Team Homan wins bronze, becomes face of Ottawa curling

Erin Morawetz, Centretown News

Erin Morawetz, Centretown News

At only 23 years of age, skip Rachel Homan (second from left) will get more chances on the world stage.

It’s been a wild ride for Team Homan since winning the Scotties Tournament of Hearts back in February.

Competing at the world women’s curling championships in Riga, Latvia, Ottawa’s favourite women’s curling team has brought a bronze medal home to Canada.

After winning the Scotties’, Rachel Homan and her teammates Lisa Weagle, Alison Kreviazuk and Emma Miskew, were invited to attend an Ottawa Senators game at Scotiabank Place, where they were introduced on the big screen.

They also appeared on CTV Ottawa Morning, met Mayor Jim Watson and had tea with Prime Minister Stephen Harper.

While the celebration lasted weeks, the girls had to turn it around quickly to be ready to head overseas for the world championships.

“It’s a bit of a challenge,” says coach Earle Morris. “Especially when you come back to Ottawa and there are a million different requests from the media to talk to the girls.

“It’s almost like you’re still celebrating the Scotties and the next thing you know it’s time to go away.”

Morris says the travel and unfamiliar conditions might have shocked the girls at first.

They were especially thrown off by a flight delay in Germany that skewed their schedules and postponed their arrival in Latvia.

“It’s a little tough to start because it’s an international stage and the girls had to sleep in an airport in Frankfurt – just not ideal conditions to start off with,” Morris says. “The ice conditions weren’t as good as we were used to in Canada where everything is perfect.”

Though their 4-2 record in the first six games might suggest otherwise, Morris says Team Homan “stumbled out of the gate” at the worlds.

They followed a tournament-opening loss to Scotland with wins over Latvia, Denmark, and Russia, before losing to the Americans and beating the Italians.

Still, after going 12-1 at the Scotties, a 4-2 record meant the team was not playing their best.

“It would be fair to say that we struggled a bit with our shot-making and team dynamics because everybody’s a little stressed or maybe a little tense getting started,” says Morris. “So we stumbled out of the gate and for maybe the first six games we were pretty ordinary.”

The turning point, though, came after that sixth game. With a 4-2 record, Rachel Homan’s Ottawa Curling Club rink was set to face eventual silver medalist Sweden.

Though they lost the game 8-4, Morris says this game set the tone for the rest of the tournament.

“Our team dynamics were really good and I said, man, that really reminds me of the Scotties – that’s how they played at the Scotties and that’s how they got along at the Scotties,” says Morris. “So even though we lost I had a big smile on my face because I said, this is really good, I like the way it’s gone.”

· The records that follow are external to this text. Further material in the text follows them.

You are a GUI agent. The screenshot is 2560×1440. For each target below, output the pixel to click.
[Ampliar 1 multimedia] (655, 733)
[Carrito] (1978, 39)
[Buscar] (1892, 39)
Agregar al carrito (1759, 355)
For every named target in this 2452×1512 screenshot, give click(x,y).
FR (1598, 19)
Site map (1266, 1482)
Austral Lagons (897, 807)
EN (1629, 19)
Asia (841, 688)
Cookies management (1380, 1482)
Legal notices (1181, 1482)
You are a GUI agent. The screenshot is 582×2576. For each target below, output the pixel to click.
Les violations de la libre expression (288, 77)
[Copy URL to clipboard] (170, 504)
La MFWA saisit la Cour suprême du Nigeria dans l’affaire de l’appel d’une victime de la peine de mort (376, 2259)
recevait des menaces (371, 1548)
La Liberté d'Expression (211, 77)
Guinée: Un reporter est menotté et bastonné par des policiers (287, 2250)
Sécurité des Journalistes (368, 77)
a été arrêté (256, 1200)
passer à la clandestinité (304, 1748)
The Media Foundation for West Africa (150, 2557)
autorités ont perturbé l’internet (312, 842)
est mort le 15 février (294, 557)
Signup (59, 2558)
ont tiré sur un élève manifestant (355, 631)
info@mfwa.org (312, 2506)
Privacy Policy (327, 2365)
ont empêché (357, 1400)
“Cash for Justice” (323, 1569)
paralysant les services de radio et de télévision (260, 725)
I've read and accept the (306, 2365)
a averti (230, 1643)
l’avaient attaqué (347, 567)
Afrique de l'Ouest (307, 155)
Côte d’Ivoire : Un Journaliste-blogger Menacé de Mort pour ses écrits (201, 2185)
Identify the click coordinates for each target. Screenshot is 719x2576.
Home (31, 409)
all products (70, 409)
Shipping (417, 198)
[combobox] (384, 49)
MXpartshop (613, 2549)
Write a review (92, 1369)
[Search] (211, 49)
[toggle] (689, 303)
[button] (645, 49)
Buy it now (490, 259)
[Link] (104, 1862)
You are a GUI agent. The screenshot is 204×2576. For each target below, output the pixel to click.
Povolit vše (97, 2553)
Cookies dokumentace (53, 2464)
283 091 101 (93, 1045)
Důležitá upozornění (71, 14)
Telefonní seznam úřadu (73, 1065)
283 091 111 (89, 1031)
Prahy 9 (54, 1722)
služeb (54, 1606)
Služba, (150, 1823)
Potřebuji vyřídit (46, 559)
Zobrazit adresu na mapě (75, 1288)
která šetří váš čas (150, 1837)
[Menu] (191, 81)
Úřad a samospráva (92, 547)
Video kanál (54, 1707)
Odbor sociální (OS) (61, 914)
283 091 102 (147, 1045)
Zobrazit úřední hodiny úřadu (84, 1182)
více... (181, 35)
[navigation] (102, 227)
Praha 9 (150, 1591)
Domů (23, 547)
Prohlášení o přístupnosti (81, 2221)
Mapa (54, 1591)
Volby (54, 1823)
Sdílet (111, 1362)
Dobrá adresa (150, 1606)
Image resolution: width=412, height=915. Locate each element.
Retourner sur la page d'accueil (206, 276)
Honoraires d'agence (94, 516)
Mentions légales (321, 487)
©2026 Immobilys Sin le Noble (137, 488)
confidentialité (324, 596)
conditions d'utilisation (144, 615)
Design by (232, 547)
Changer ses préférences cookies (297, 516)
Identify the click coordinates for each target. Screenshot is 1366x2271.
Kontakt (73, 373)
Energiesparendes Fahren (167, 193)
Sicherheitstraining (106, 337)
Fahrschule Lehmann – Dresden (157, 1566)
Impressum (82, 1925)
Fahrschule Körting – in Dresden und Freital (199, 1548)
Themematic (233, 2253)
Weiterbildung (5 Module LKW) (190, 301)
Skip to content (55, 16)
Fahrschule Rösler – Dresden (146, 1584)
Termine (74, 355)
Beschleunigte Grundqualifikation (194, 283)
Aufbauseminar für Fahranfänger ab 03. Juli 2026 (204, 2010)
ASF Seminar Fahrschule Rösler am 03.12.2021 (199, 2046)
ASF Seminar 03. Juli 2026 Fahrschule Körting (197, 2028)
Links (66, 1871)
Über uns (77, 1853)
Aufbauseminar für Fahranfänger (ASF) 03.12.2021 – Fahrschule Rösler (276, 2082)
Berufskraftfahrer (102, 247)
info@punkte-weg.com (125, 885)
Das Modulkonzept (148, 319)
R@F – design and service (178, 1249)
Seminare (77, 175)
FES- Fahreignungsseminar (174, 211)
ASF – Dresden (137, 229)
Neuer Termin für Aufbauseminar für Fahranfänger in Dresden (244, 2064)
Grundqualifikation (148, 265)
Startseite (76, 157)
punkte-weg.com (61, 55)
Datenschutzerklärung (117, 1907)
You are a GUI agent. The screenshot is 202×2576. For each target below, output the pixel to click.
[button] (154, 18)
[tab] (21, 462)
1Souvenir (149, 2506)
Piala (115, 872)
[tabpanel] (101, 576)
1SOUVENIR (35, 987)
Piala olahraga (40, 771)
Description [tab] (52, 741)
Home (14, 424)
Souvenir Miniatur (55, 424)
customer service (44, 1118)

The team would finish the round robin with an 8-3 record before earning a rematch with Scotland in the semi-final.

The semi-final game came down to the last shot, but Homan jammed her stone on a double takeout attempt to  give Scotland’s Eve Muirhead the winning point and a berth in the final.

Scotland would go on to beat Sweden in the gold medal game.

Team Homan would face the Americans for the bronze, beating them 8-6 to ensure Canada finished on the podium for a second straight year.

While Homan wasn’t able to bring Canada a gold, which would’ve been the first since 2008, curling fans have seen the team give a face to a growing sport.

“Teams are now starting at 8 and 10 years old and becoming insanely good teams,” says Dylan Haggart, a Carleton student who curls out at City View Curling Club. “Junior curling is up even more because of their celebrity.”

Homan got her start at City View.

Her winning banners still adorn the walls of the club, and the team’s success can give hope for aspiring curlers across the city.